この通信表面にもあるように、私を含む、当組合理事3名が、2年間籍を置いていた、韓国・ハンソ大学校の『健康増進大学院・理学修士課程』を無事卒業と相成り、8月半ば、その卒業式出席の為、初めて真夏の彼の地を訪れる事となった。

現地集合で、異国の空港に集まった『同級生』達の顔は、みんな晴れやか…そう…ワタクシを含む、数名を除いては…。

毎度お馴染みの大学専用バスに揺られる事、約2時間。
つい3ヶ月前に訪問したばかりの大学構内に降り立ち、まずはカフェテリアにて夕食。

…と、ここで嬉しい誤算!! 
メインの惣菜として、1人1人へアツアツ石焼鍋に入ったプルコギが!! 

実は、集中講義1年目の韓国家庭料理満載の職員食堂から、2年目に入って、シェフの交代に伴い、そのカフェテリアに食事場所が変わって以降、食事の時間は、『娯楽』から『作業』の時間へ変貌していたのだ…。
大学さんよぅ…最後に気遣いありがとなぃ~!!

さて、食事が済んだら、そそくさと大学近くの温泉地の宿舎へ移動。
エレベーターのないホテルを、3階の自室まで荷物を抱えて辿り着くと、夜は大宴会場にて『前夜祭』開催!! 
開放感に溢れた表情で集まってくる卒業生達。

そして…空港でいまひとつ浮かない顔をしていた、ワタクシを含む数名は、会場奥のパーテーションで区切られたスペースへ…。

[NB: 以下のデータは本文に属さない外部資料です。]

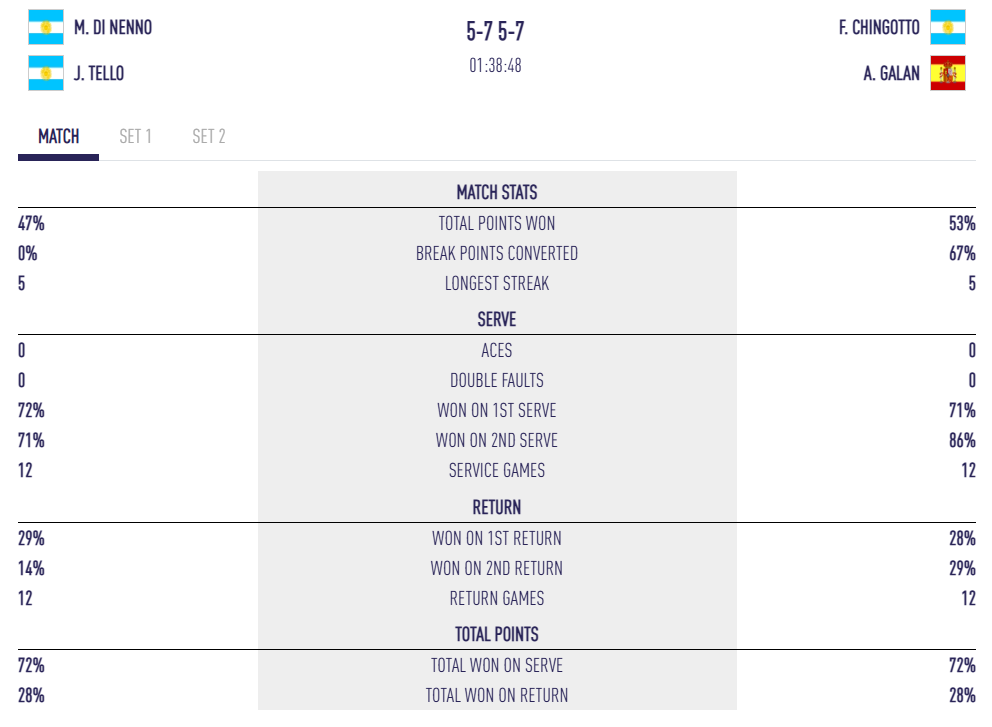Open the SET 2 tab
Screen dimensions: 992x727
pyautogui.click(x=209, y=136)
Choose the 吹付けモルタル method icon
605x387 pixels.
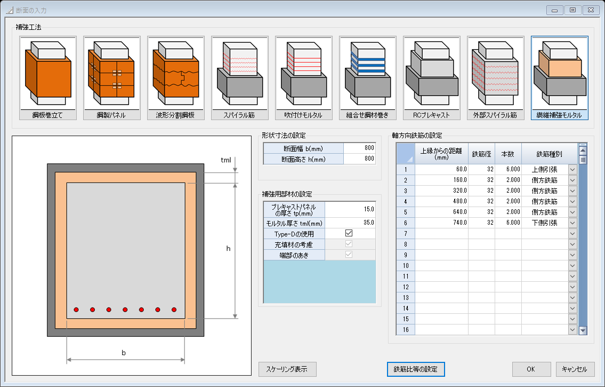point(304,78)
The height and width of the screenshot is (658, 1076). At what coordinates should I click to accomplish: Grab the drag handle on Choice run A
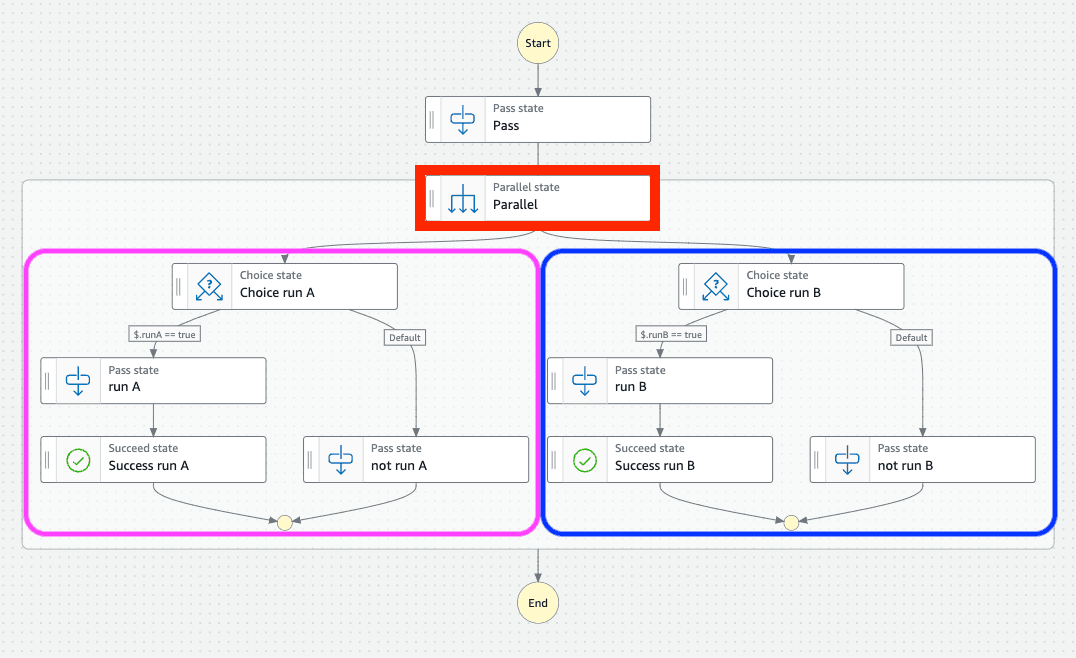tap(179, 286)
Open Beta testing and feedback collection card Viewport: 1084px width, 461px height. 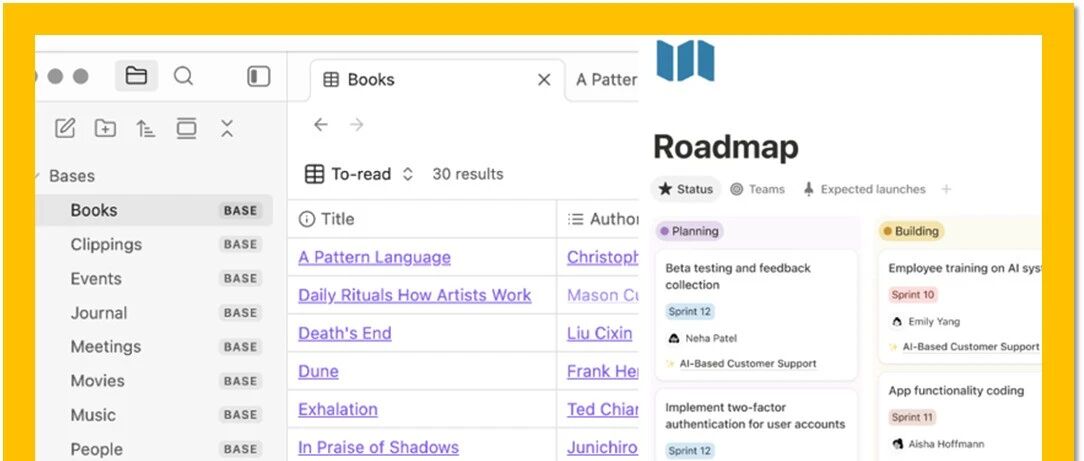tap(756, 315)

そう…そこで行われたのは…9月からダイレクトに開始される、『公衆衛生学博士課程』へ進学する者への『オリエンテーション』!! 

大学側からの説明も終わり、質疑応答も終わって…
これからの行く末を想像し、心もち虚ろな表情の進学予定者達…
『さぁ!! それでは宴会に合流しますか!!』…と誰となく促しても…
やはり席を立てない進学予定者達…
そして顔を見合わせ、苦笑いを交わす進学予定者達……
嗚呼、予定者達…。

翌朝、卒業式当日。まず大学に着いてしたのは、『ガウンの試着』。
事前に身長と、何故か体重まで申告していたので、自分にぴったりなガウンが宛がわれる。

それから順番に始まったのは、『個人記念撮影』。
自分の番になり、『即席撮影スタジオ』となった教室へ入ってビックリ!! 

そこには宣材写真を撮るかの如く、綺麗なセットがド~ン!!
撮影機材がバ~ン!! 

思うに、日本人は、プロによる改まった『記念写真』なんて撮影する機会は、そうそうないかと。
手馴れた様子のカメラマンに促されるまま、撮影自体はあっという間に終了。

ただこれが、今回の大学滞在最後にして『物議』を醸す事になろうとは、だれひとり想像してはいなかった…。

その後、いよいよ卒業式場へ移動。

但し、このハンソ大学、1つの山を丸々切り開いてキャンパスにしている為、『麓』近くにあるカイロプラクティック学科の校舎から、『山頂』近くにある講堂までは、かなりの距離と高低差が!! 

しかも真夏の湿度満点な気候!! 

そして風ひとつ通さない漆黒のガウン…。

十数分かけて会場に着いた時、誰もが『ナニカを成し遂げた達成感』に浸ったのは言うまでもない…エィドリアァァ~ン!!(←意味のわからない良い子の皆は、お父さんやお母さんに訊いてみてね!!)

さて、いよいよ卒業式が開始。

さすがに地域を代表する大学の式典だけに、雰囲気は荘厳そのもの!! 
プロの声楽家による国歌斉唱に引き続き、大学の関係者だけでなく、自治体の首長達も、次々に壇上でスピーチを披露!! 
改めてスゴイ大学の課程を修了したんだなぁ…と、今更ながら実感。

…はい…実感してはいるものの…やはり…耳慣れない言語のみが行き交う状況というのは…睡魔を誘うもので…。

…いかんいかん!! 

なんといっても我々、日本からの卒業生が座っているのは、最前列!!
しかもステージ脇の巨大スクリーンには、常に壇上から撮影された会場内の様子が、リアルタイムで映し出されている!! 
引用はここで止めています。